Menurut Gembong, UMP 2022 akan berakhir sebulan lagi. Jika pemerintah tidak mengikuti putusan itu, maka tidak ada kepastian hukum soal besaran UMP karena Keputusan Gubernur (Kepgub) DKI Jakarta Nomor 1517 Tahun 2021 tentang UMP 2022 telah tidak berlaku.

"Sebentar lagi UMP tahun 2023 kan, ya saya pikir tinggal dijalankan saja putusan bandingnya (mengikuti putusan PTUN)," kata anggota Komisi A DPRD DKI Jakarta itu di Jakarta, Rabu.

​​​​​Pilihannya mengikuti putusan supaya ada kepastian. "Kalau enggak, kan enggak ada kepastian, jadi satu tahun berarti tak ada kepastian hukum kan," katanya.

Baca juga: PTTUN putuskan banding eks Gubernur Anies kalah soal UMP 2022

Dengan adanya permasalahan hukum terkait UMP Jakarta, kata Gembong, pada tahun 2022 DKI tidak memiliki kepastian hukum terkait UMP.

"Lebih baik fokus saja untuk bisa merencanakan penetapan UMP pada 2023 dalam faktor mendukung terhadap kebijakan penyesuaian UMP 2023," ujar Gembong.

PTTUN telah menolak banding yang diajukan Pemprov DKI Jakarta sekaligus menguatkan putusan di tingkat pertama atau Pengadilan Tata Usaha Negara (PTUN) Jakarta dengan nilai UMP Rp4,5 juta per bulan.

Menurut Gembong, Kepgub Nomor 1517 Tahun 2021 tidak mencermati aspek yang berkaitan dengan rasionalisasi kenaikan UMP 2022.
Karena itu, Kepgub yang diteken pada November 2021 digugat hingga akhirnya banding Pemprov DKI di PTTUN ditolak.

"Persoalannya kan begitu, kalau alas hukumnya kuat pasti enggak mungkin dikalahkan," ujarnya.

Baca juga: Heru minta Dewan Pengupahan jembatani rumusan UMP

Gembong mengatakan, jika pemerintah mengikuti putusan PTTUN Jakarta, pekerja di Jakarta pada November-Desember 2022 akan dibayar Rp4,5 juta per bulan.

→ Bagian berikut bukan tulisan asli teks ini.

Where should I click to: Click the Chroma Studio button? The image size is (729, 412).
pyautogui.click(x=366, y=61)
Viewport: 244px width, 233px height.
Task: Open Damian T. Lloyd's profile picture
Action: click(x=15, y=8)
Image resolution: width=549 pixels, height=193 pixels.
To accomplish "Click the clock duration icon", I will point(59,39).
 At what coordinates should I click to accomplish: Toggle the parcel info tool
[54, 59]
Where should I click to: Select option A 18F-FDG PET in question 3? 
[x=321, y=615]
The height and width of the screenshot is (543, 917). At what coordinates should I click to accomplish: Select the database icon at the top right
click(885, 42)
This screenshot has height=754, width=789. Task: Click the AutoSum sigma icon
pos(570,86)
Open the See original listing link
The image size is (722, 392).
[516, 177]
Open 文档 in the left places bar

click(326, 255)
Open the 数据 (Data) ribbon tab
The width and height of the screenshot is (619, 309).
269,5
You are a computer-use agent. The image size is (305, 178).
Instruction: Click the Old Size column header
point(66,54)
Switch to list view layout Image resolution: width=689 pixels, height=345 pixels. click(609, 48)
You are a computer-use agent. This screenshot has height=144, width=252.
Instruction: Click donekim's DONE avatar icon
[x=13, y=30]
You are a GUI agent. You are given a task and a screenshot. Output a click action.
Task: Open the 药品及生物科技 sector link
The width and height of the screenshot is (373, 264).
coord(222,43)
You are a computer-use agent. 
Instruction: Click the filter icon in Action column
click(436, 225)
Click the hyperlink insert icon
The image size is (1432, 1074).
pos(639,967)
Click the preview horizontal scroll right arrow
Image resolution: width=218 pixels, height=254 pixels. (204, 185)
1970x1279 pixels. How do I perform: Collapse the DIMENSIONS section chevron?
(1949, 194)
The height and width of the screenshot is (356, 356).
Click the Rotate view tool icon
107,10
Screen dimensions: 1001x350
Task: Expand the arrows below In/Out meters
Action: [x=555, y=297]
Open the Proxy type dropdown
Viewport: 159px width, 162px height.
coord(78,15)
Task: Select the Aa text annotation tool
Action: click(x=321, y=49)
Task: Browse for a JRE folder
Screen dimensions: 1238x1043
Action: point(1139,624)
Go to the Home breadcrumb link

Polemik UMP yang berujung di meja hijau, ujar dia, menunjukkan bahwa komunikasi tripartit yang terdiri dari pemerintah, pelaku usaha dan pekerja tidak berjalan dengan baik.

"Saat tripartit itu, harusnya dimaksimalkan, sebetulnya semua unsur itu sudah terwakili kan. Dari pihak pengusaha sudah ada wakilnya, buruh ada wakilnya dan pemerintah daerah sebagai regulatornya,“ ujarnya.